NiceCupOfTea said...
kazbern said...
There are many approaches to managing Crohn's disease but there is no cure.
That in a nutshell sums it up.
If you're not adverse to strict diets, then my recommendation for a lifestyle approach to Crohn's disease would be a low-carb/sugar diet, such as SCD, FODMAP, Paleo, GAPS, or Lutz's low-carb diet. These diets contradict one another in a few respects, so my suggestion would be to research them all. SCD is the most common diet for Crohn's, but some folks have problems with the home-made yoghurt. (You should eat that if you can, in my opinion: otherwise the beneficial bacteria are not going to be replaced.)
Note that diet is not
guaranteed to work, and it is a treatment rather than cure. Ditto supplements, probiotics, etc. One day a cure might be found for Crohn's, but it hasn't yet.
Finally, the only medical diets for Crohn's are low-residue (almost the diametric opposite to the above diets, ironically enough) and enteral nutrition (liquid diet); FODMAP is sorta in there, too, but I wouldn't place a large bet on the average GI having heard of it. A low-residue diet sometimes
has to be adopted if you develop a stricture.
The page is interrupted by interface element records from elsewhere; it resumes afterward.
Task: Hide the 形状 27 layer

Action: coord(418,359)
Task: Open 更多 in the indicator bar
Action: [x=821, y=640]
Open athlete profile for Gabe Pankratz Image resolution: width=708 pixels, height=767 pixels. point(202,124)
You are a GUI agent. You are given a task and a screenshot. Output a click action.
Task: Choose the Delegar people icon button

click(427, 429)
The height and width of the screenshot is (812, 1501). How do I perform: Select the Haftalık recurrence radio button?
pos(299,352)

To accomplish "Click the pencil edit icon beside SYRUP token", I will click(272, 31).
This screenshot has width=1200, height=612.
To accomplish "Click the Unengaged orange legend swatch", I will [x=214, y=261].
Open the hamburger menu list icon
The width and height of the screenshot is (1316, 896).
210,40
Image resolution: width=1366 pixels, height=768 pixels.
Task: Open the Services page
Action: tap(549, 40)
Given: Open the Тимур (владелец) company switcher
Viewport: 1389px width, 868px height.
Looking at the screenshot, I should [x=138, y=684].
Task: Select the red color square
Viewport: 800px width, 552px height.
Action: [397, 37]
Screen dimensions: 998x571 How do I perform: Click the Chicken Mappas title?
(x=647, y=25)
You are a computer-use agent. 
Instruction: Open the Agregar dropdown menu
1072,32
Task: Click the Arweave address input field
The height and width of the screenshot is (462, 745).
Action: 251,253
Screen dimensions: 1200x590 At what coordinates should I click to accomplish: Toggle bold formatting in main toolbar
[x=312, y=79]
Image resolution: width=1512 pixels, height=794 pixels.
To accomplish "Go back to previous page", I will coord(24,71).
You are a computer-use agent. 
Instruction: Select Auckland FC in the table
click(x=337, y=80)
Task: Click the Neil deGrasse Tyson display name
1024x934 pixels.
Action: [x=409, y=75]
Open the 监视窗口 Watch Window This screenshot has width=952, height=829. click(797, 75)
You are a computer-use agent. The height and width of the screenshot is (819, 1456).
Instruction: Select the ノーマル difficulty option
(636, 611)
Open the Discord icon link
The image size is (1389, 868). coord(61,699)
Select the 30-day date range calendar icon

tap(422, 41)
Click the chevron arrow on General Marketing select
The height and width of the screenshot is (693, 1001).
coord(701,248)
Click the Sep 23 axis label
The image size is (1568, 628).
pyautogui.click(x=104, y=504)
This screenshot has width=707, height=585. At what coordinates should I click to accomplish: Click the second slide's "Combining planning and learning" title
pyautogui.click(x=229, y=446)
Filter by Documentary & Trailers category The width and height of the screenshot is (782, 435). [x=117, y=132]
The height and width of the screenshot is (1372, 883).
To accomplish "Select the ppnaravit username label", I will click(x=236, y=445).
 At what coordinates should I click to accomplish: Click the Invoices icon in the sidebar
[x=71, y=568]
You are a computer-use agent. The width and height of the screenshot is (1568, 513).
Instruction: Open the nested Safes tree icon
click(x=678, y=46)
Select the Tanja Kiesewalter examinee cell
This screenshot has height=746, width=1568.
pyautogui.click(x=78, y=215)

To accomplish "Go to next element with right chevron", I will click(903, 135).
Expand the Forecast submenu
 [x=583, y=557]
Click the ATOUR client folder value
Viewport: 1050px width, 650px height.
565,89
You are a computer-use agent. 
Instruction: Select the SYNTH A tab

As for what causes Crohn's disease, nobody has the foggiest. I'm not sure if having a genetic predisposition is an absolute perequisite, but that is indisputably where it begins for the majority. The genetic predisposition is then set off by environmental triggers, currently unknown although hotly disputed. Crohn's used to be considered an autoimmune disease, but the thinking has changed on that in recent years; ever since research has shown Crohn's sufferers to have an innate immune deficiency, rather than the overactive immune system they've been told they had for so long.
The Crohn's wiki is not a bad place to start:
I do agree with you with diet only some effects can be controlled but not cured. Nutrition for the body is very much necessary or else the immune system becomes weak there by landing us to a numerous problems.